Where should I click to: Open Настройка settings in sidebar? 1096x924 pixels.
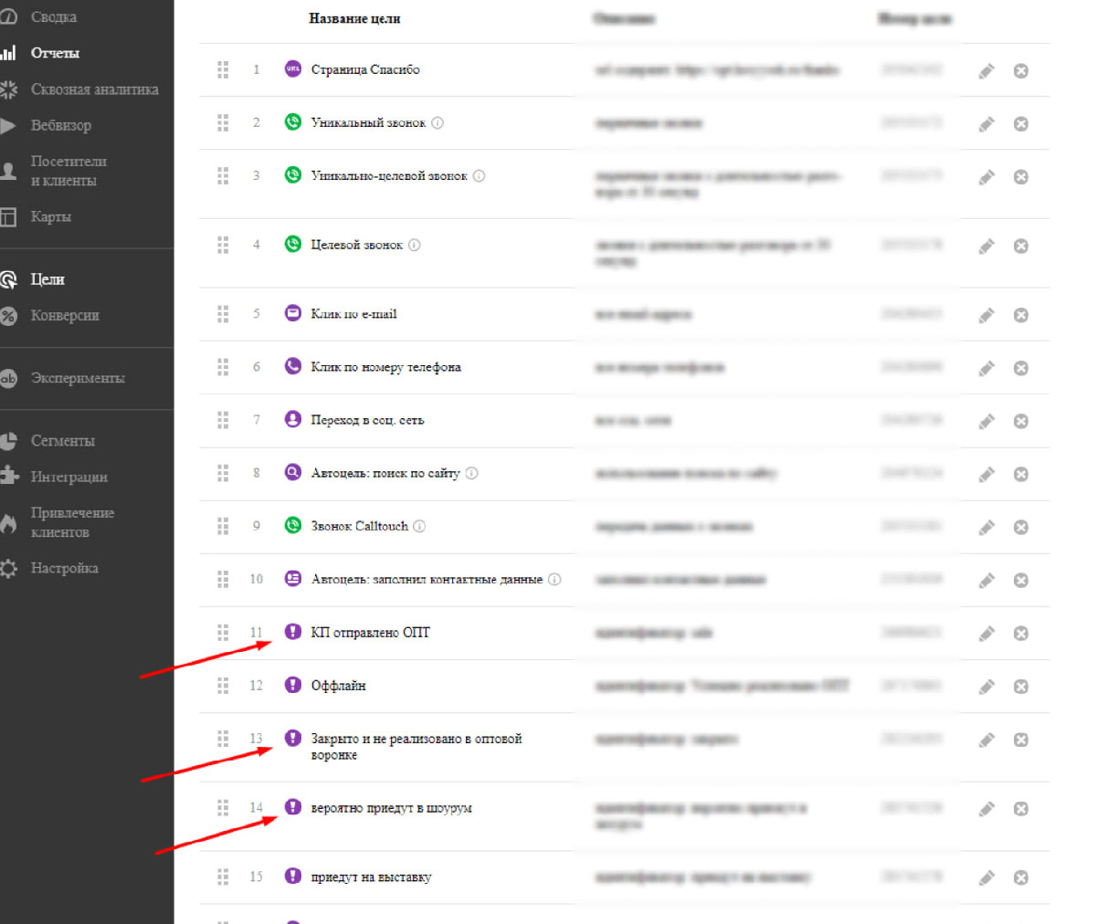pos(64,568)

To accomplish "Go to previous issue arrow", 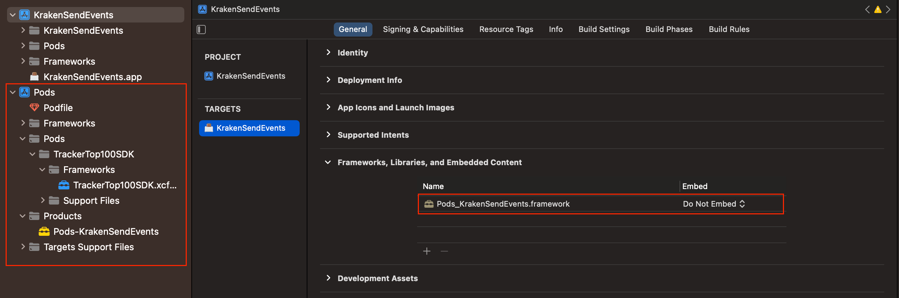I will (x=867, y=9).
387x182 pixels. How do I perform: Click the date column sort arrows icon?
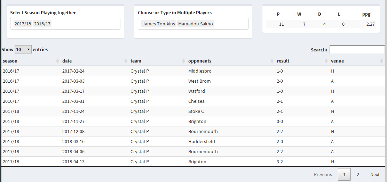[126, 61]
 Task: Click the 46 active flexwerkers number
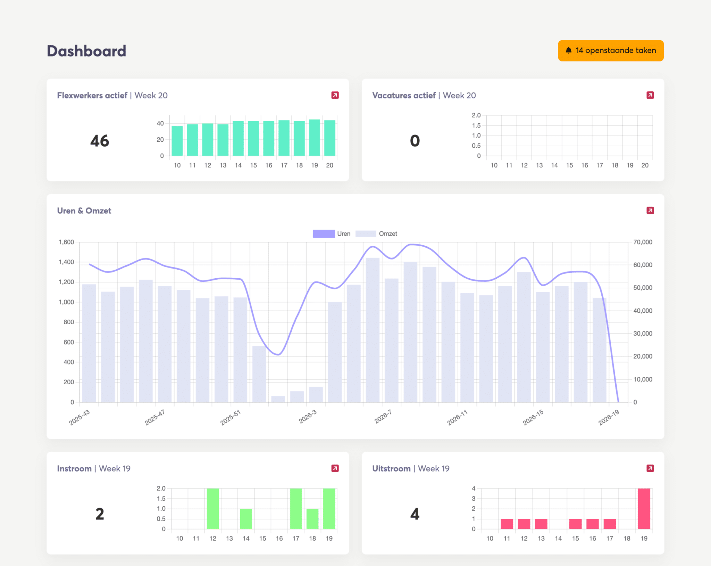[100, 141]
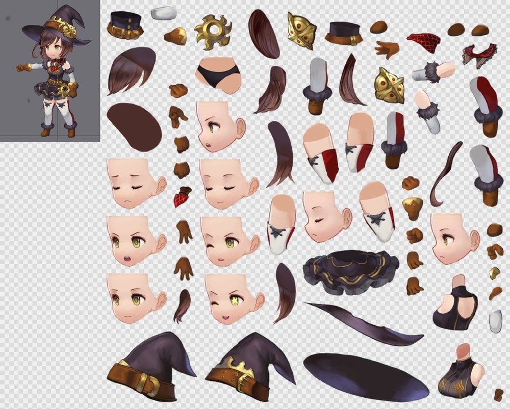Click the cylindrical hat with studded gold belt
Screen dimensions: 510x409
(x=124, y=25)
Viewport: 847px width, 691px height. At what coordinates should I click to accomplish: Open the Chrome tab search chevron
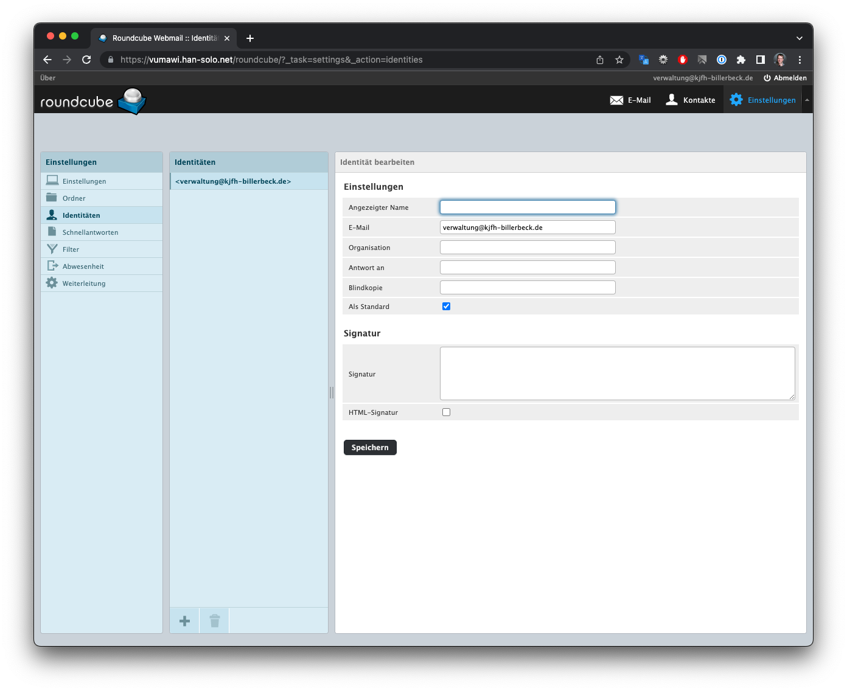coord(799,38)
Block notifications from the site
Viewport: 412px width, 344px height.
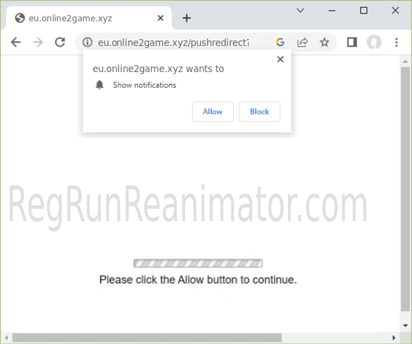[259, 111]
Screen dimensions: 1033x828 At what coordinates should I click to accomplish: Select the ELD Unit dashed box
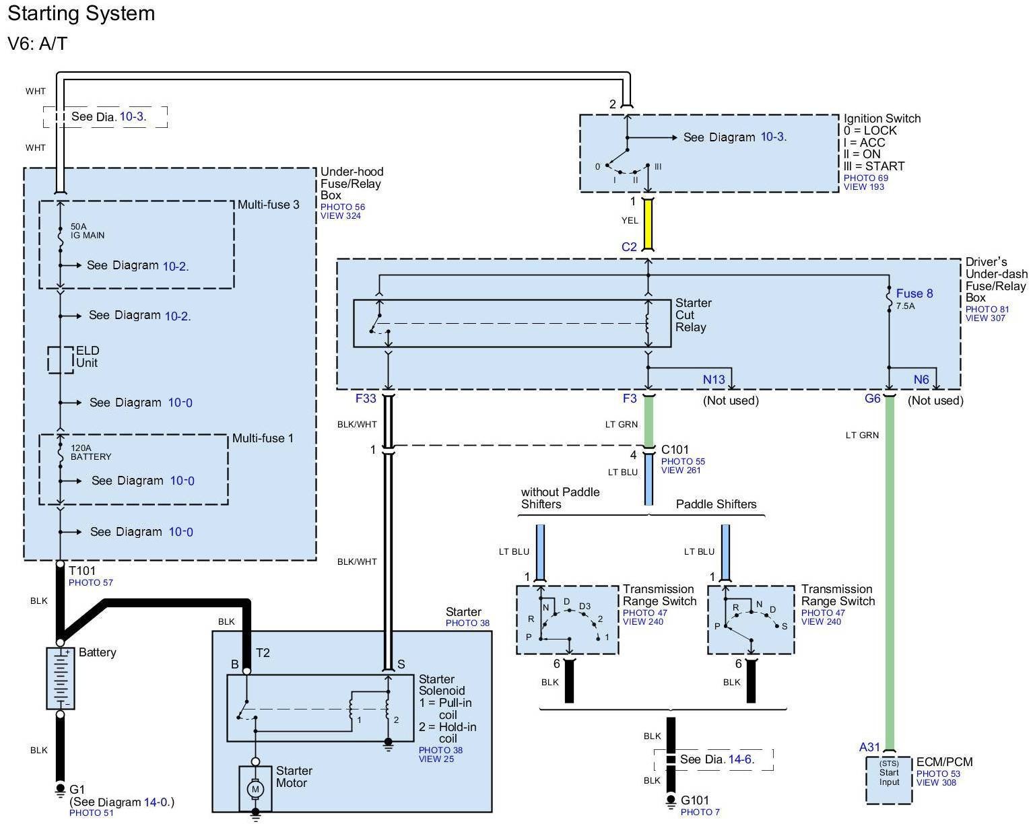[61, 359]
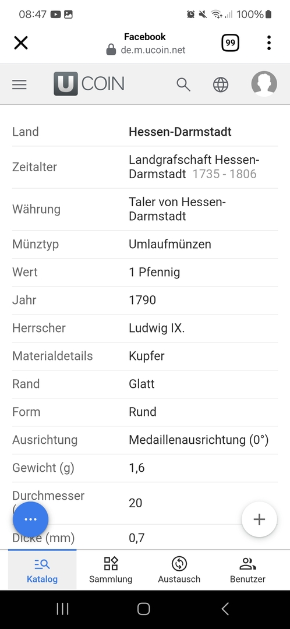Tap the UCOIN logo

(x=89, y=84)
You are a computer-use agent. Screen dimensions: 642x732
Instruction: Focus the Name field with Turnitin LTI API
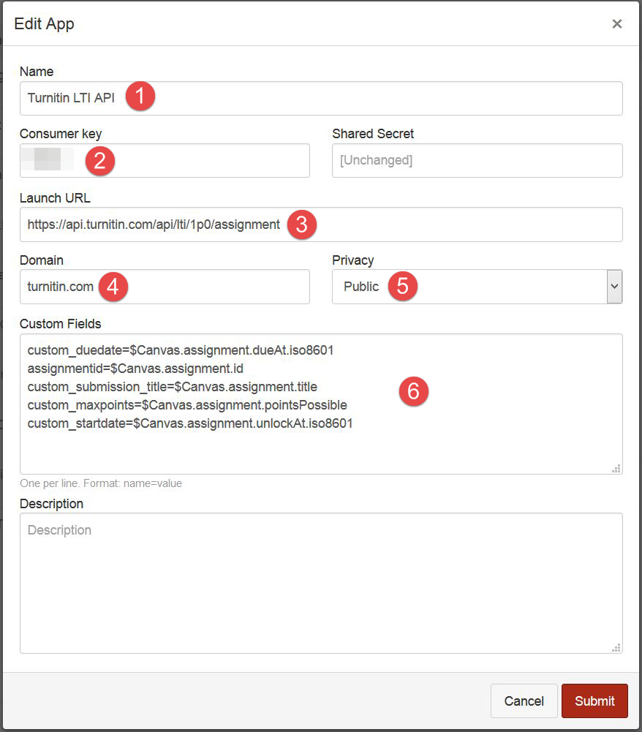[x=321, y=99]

==================================================

*Task to carry out*
From the material above, reproduce only what runs from the line holding "Screen dimensions: 1033x828" down to the line holding "You are a computer-use", both included, pictures excluded.

*The answer*
Screen dimensions: 1033x828 At what coordinates should I click to accomplish: Select the ELD Unit dashed box
[61, 359]
Tap the UCOIN logo

(x=89, y=84)
You are a computer-use agent. Screen dimensions: 642x732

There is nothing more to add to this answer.